__Exercise requirements__: Which lines in the data below contain the string "search"? Return each of them in full.

__Records shown__:
####

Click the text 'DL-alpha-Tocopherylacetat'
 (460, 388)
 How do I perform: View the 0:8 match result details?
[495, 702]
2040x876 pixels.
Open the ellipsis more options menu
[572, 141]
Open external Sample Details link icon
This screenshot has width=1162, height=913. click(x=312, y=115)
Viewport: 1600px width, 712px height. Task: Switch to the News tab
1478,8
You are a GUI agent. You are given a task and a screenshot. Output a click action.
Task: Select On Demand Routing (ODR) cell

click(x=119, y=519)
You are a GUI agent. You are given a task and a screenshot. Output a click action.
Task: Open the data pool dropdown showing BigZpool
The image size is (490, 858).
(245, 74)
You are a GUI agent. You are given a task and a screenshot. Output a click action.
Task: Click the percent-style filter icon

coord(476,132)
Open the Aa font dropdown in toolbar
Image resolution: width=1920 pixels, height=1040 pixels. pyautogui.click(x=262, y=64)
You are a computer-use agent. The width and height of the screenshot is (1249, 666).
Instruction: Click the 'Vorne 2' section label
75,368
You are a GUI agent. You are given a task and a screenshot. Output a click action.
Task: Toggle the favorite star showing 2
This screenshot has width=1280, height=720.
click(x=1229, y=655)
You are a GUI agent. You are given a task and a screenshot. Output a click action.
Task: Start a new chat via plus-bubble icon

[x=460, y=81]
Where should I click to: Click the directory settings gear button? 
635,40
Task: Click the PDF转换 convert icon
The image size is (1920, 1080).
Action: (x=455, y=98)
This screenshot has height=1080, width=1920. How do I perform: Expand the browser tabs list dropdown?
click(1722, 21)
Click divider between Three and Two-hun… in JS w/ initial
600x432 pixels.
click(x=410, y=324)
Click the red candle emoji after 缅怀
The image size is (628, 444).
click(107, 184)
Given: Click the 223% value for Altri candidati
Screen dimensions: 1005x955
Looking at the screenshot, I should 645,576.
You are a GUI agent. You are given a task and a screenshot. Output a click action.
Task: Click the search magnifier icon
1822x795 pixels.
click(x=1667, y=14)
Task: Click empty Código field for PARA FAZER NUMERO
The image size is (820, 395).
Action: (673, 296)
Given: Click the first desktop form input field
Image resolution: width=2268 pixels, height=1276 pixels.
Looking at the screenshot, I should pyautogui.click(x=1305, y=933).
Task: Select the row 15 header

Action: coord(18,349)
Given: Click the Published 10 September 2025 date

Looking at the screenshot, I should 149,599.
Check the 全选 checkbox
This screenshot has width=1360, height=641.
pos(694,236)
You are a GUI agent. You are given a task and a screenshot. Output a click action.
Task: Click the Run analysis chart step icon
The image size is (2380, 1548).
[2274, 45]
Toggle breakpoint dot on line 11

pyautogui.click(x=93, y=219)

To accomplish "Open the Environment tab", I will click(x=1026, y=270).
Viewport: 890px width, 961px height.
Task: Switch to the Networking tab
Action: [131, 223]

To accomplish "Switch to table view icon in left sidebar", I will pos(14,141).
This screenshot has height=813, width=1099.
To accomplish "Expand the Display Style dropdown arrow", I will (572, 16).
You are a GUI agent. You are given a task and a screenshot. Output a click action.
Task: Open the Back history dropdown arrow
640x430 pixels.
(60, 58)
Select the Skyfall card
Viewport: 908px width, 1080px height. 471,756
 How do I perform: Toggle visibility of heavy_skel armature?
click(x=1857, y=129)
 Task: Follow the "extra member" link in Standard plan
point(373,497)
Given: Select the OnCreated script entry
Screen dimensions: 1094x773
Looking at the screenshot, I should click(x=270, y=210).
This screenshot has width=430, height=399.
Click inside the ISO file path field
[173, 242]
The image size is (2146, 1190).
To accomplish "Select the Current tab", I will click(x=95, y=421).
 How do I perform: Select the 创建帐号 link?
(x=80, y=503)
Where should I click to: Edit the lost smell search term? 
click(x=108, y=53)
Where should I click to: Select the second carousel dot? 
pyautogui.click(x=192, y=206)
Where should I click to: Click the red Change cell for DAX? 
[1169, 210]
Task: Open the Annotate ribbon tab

####

__Result__:
Task: Click the search magnifier icon
Where should I click to: Edit the lost smell search term? 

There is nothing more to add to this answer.